» What is required
Can you repeat these lines with "Where do I click to" substituted for "Where should I click to" everywhere it appears, keeping everything else unchanged and leaving out the pictures?

» Given entries
#####
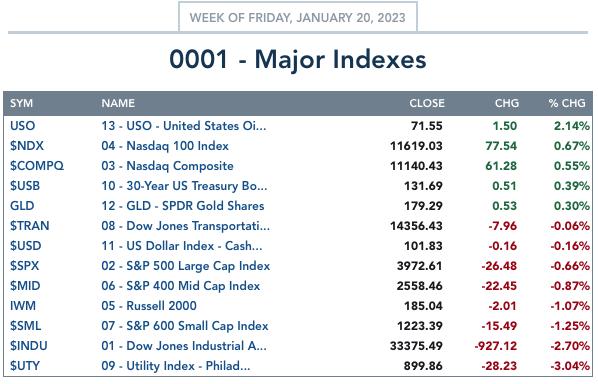
Task: Sort table by the NAME column header
Action: point(118,103)
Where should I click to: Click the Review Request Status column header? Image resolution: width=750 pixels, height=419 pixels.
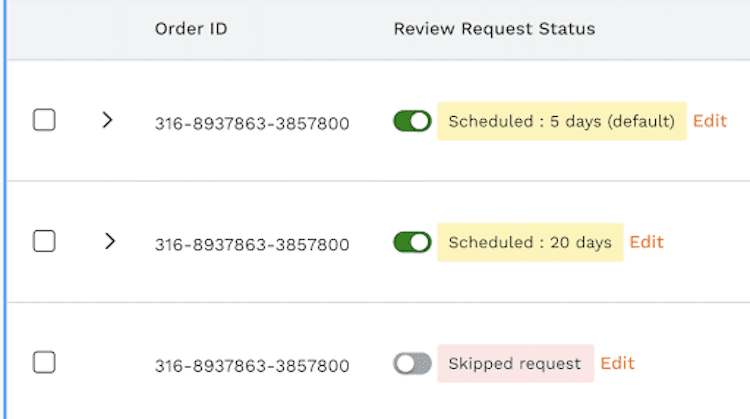(494, 29)
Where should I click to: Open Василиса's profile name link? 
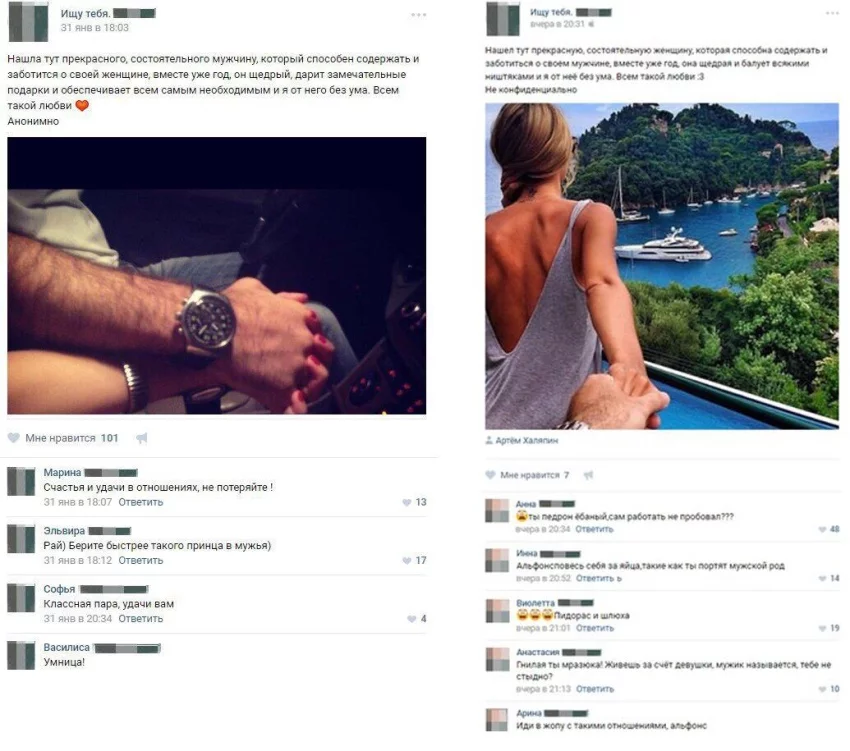coord(66,647)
#####
» Answer for this exercise
Task: Sort table by the NAME column header
Action: point(118,103)
Where do I click to: Click the Review Request Status column header? Image resolution: width=750 pixels, height=419 pixels.
(494, 29)
Where do I click to: Open Василиса's profile name link? 
coord(66,647)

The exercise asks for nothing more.